Qu’on en juge : en partant de tels postulats, la guerre devenait ‘normale’ , tandis que la sécurité ne pouvait se penser qu’au singulier frontal. Il s’agissait de ma sécurité face à celle de l’autre. Un dangereux jeu à somme nulle s’esquissait : tout renforcement de ma propre sécurité ne peut qu’amoindrir celle de mon voisin et réciproquement. Le fameux dilemme de sécurité était né ! Souveraineté et frontalité : deux bonnes raisons de rapprocher la sécurité et le domaine militaire, jusqu’à confondre les deux. Il en dérivait une culture sécuritaire dont nous sommes les héritiers et qui a tant de mal à se penser sur le mode collectif. Si le concert européen établit, dès le XIX ème siècle, l’idée d’une sécurité tout juste ‘internationale’, elle n’y parvient qu’en pensant celle-ci comme un compromis entre des politiques étrangères qui devaient préserver la stabilité du tout pour mieux survivre isolément. Quand, en revanche, la Société des Nations (SDN), après le premier conflit mondial, a amorcé l’idée d’une ‘sécurité collective’, les vieux réflexes souverainistes n’ont pas tardé à réapparaître…

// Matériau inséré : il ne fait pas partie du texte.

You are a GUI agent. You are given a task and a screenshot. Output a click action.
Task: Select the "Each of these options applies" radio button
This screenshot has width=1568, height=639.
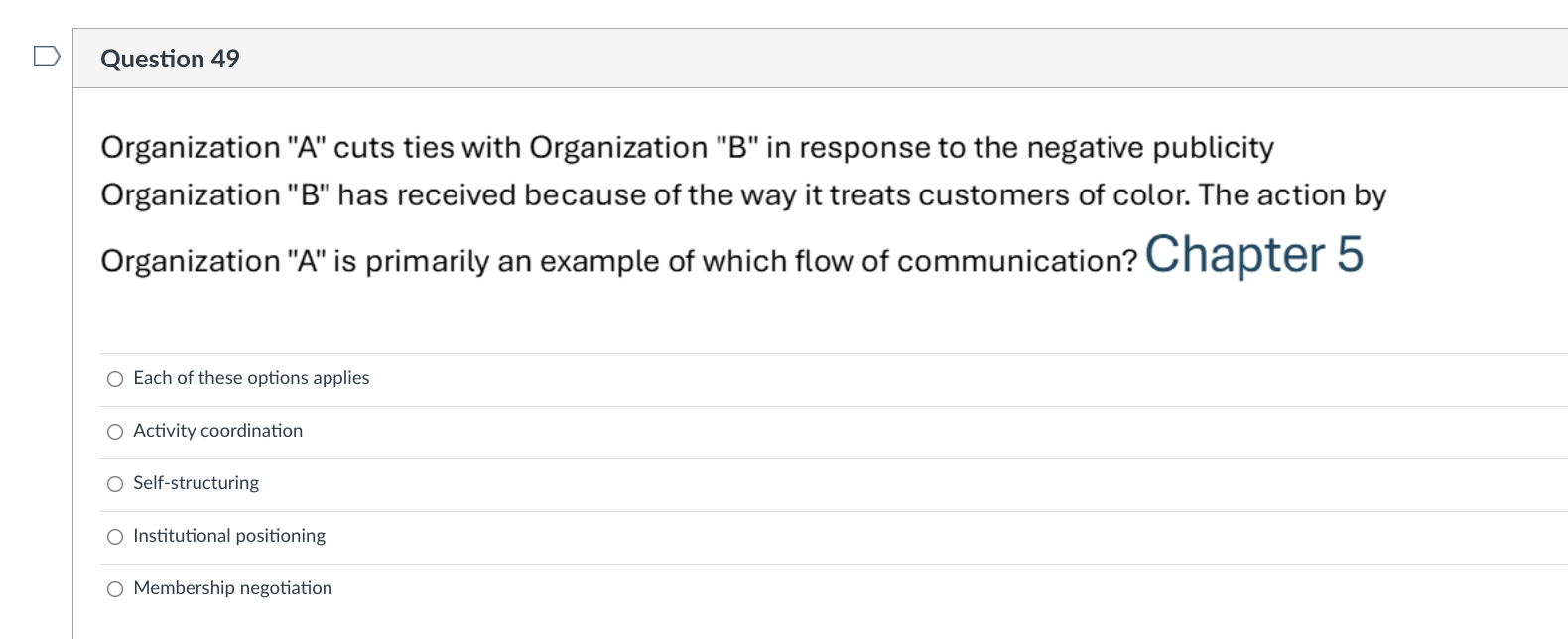[x=114, y=378]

Pourtant le monde évolue. La mondialisation, en s’affirmant, a défié par trois fois le principe de souveraineté. D’abord, en se voulant inclusive : l’humanité entière, pour la première fois de son histoire, agit sur une scène unique qui lui impose autant de contraintes et de normes potentiellement communes. Ensuite, en cultivant l’interdépendance : loin d’être subordonnée aux conditions de la concurrence comme naguère, ma survie dépend des liens qui m’unissent aux autres. Enfin, en promouvant la mobilité : dans un monde de communication généralisée, tout le monde voit tout le monde et chacun est potentiellement ou réellement chez l’autre. Du coup, d’une sécurité compétitive et souveraine, nous passons doucement mais surement à une ‘sécurité liée’. Ma sécurité dépend désormais de l’accomplissement de celle de l’autre et de la construction de celle de tous…
Le choc est d’abord culturel, ce qui contribue à expliquer pourquoi les résistances opposées à un tel changement sont si vives. Même lorsqu’on convient que la sécurité peut être un bien commun à l’ensemble de l’humanité, le réflexe est prompt, lorsqu’on en définit les contours, de penser d’abord aux intérêts nationaux mis en péril. On oublie simplement qu’inversement, aucun intérêt particulier ne peut plus survivre sans que nous soient réunies préalablement les conditions d’une sécurité collective minimale. Seulement, le bât blesse précisément à cet endroit : les intérêts individuels sont lisibles à court terme, alors que les intérêts collectifs ne le sont qu’à long terme. Dans une rationalité politique et surtout électorale, le court terme est infiniment plus rémunérateur que le moyen ou le long terme…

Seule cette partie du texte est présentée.